Martínez's literary output, though she had difficulty in finding publishers, was prolific. She published poems and essays assessing the cultural, historical and political issues facing Colombia, incorporated religious and romantic themes, as well as humor. Her work showed a deep understanding of the history of the country, as well as its literary and musical traditions. She published dramatic works including El nueve de Abril (April 9), a protest of the assassination in 1948 of presidential candidate Jorge Eliécer Gaitán; Las fuerzas armadas (The Armed Forces); La madre fósil (The Mother Fossil), as well as an opera, La virgen loca (The Crazy Madonna). Among her poetic works are Visiones y Vivencias de la dimensión desconocida (Hallucinations or Unknown Dimension), Ciudades de Colombia (Cities of Colombia), Fragua de Marte (Forge of Mars), Pirotecnia de la fe (Pyrotechnics of Faith), and Vivencias de una tormenta de amor (Experiences from a Storm of Love), which combine Latin American modernism with traditional African rhythms. In 1983, she published Mi Cristo negro (My Black Christ), as a commentary on the execution of Manuel Saturio Valencia. Valencia, an Afro-Colombian lawyer, "was the last person executed under the death penalty in Colombia". The book became well known to black Colombians, contributing to awareness of racism and served a catalyst for black pride to reemerge in the region.

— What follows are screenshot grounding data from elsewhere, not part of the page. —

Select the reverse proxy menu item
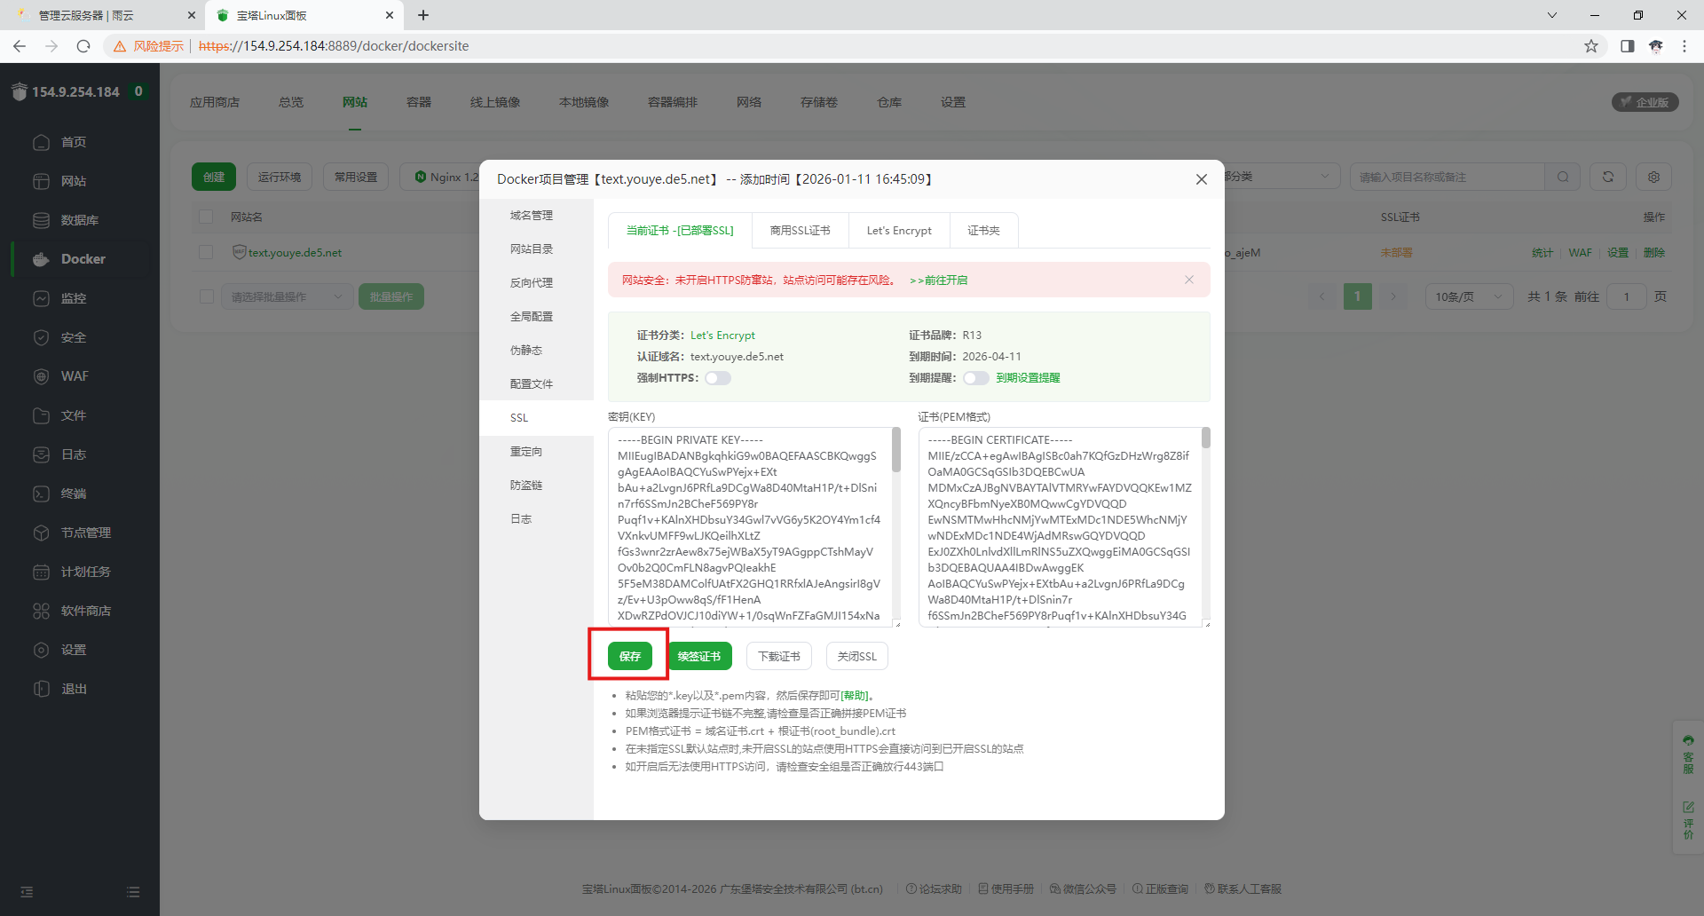Screen dimensions: 1704x916 click(x=532, y=282)
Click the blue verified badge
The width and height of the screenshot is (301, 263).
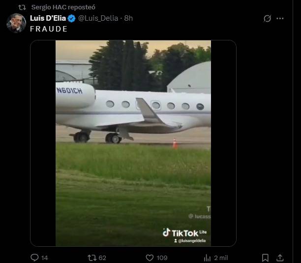coord(71,18)

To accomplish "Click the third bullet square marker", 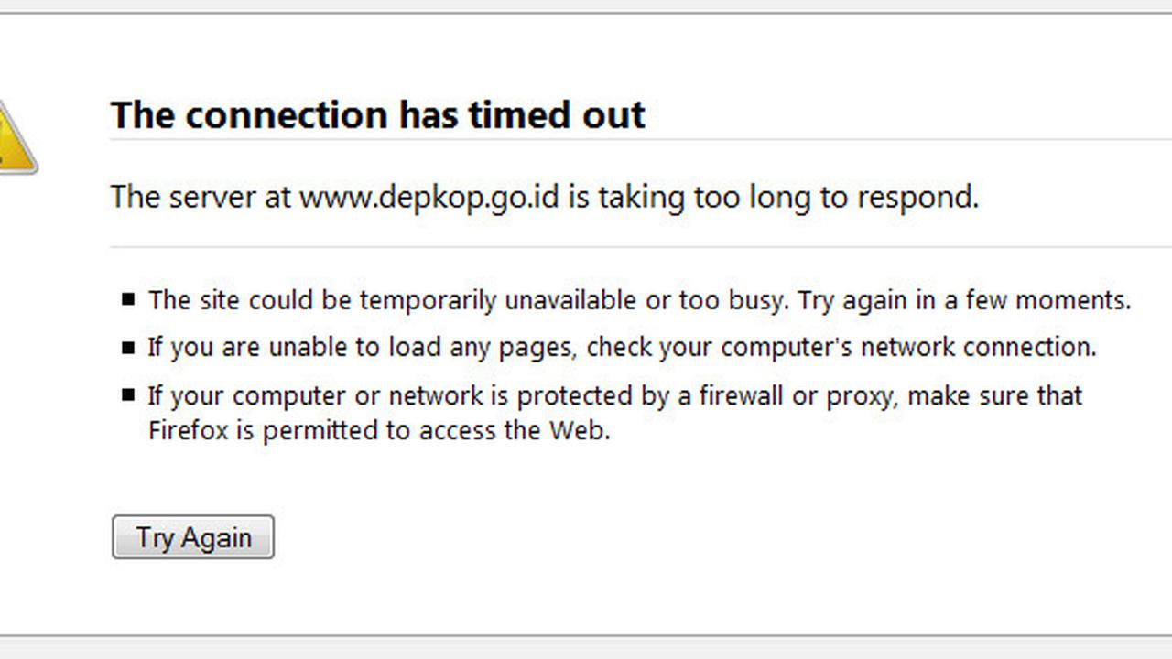I will pyautogui.click(x=127, y=395).
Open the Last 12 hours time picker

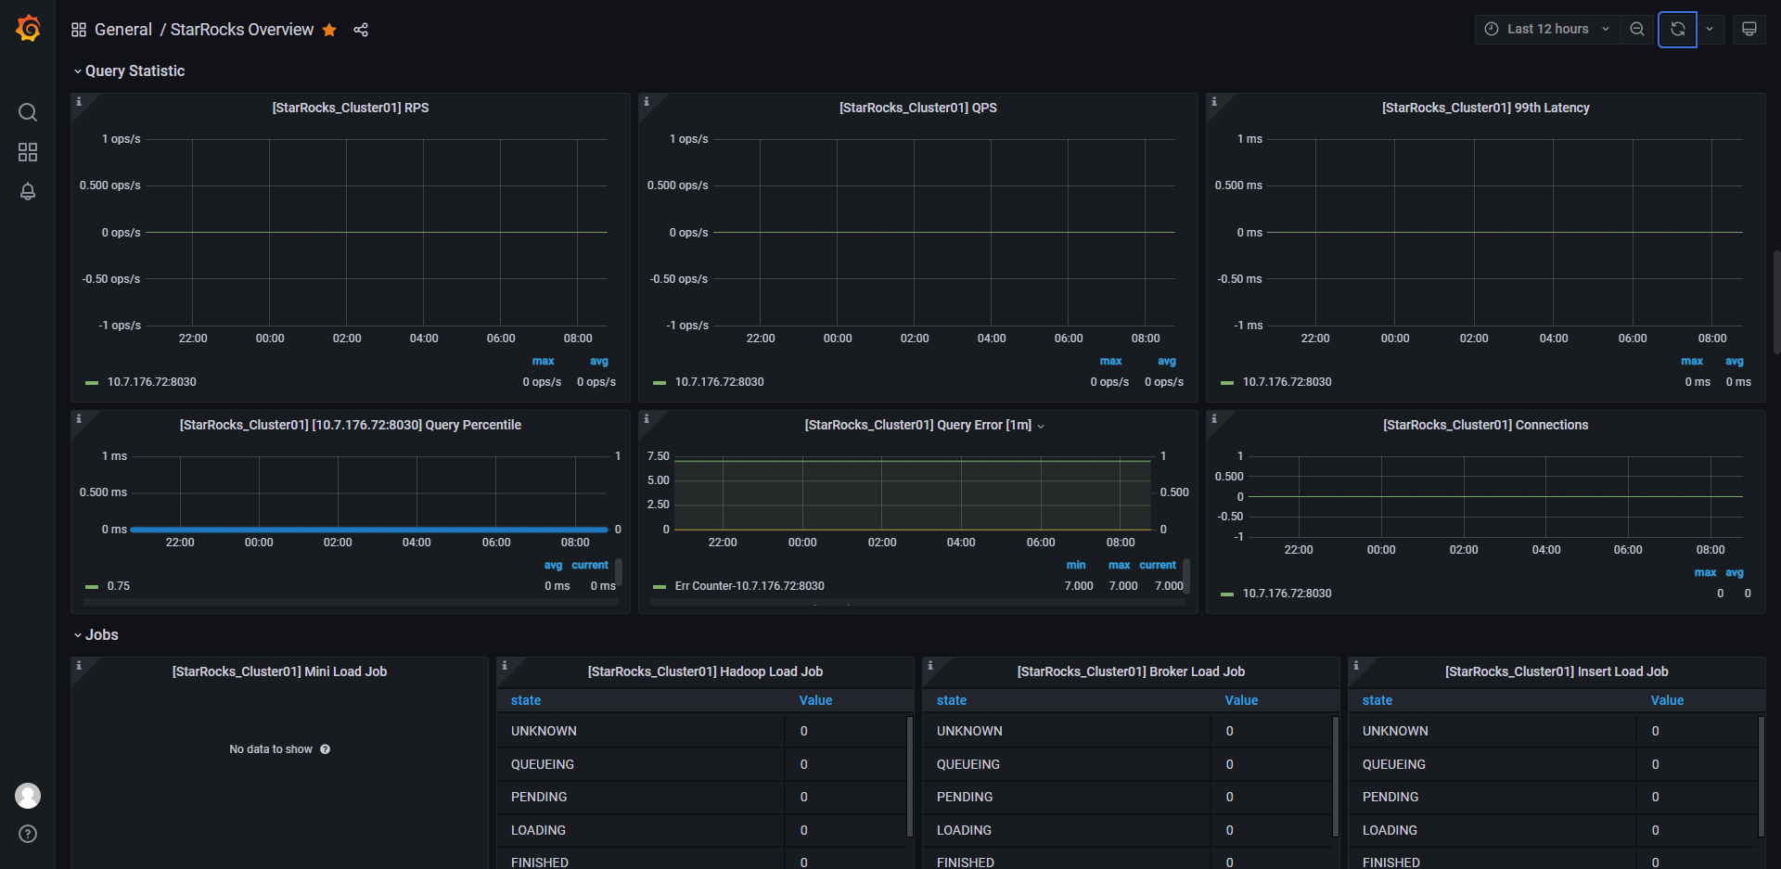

Though Martínez believed she was misunderstood and had been largely overlooked by literary critics and editors because of her gender and race, she hoped that her work would eventually be recognized. She did receive some recognition during her lifetime, as she was included in a book Mujeres Intelectuales de América (Woman Intellecutals of America) by the Central Information Bureau of Caracas, Venezuela. She was invited by the poet Jorge Rojas, who at the time was serving as the first director of the Colombian Institute of Culture to tour the country and give recitations of her poetry. In 1993, she came to the attention of writer Úrsula Mena, who read some of Martínez's poetry, while preparing a presentation on Afro-Colombian writers. The two women struck up an acquaintance and Mena became determined to write a biography to preserve Martínez's legacy. Before she could write the book, she and Martínez's daughters, sorted and cataloged the unpublished works. They released Cantos de amor y soledad (Songs of Love and Loneliness), the most complete collection of her works, before Mena returned to writing the biography.

==Death and legacy==
Martínez died on 16 June 1998 in Cali, Valle del Cauca. Largely forgotten except as the mother of Jairo Varela, in 2009, Úrsula Mena de Lozano published a biography of Martínez, En honor a la verdad (In Honor of the Truth), reviving interest and evaluation of the author. The following year, the Ministry of Culture included a biography of Martínez and some of her works in an anthology of Afro-Colombian poets. She is now recognized as one of the pioneer voices of Afro-Colombian writers and as one of the most important intellectuals of her era.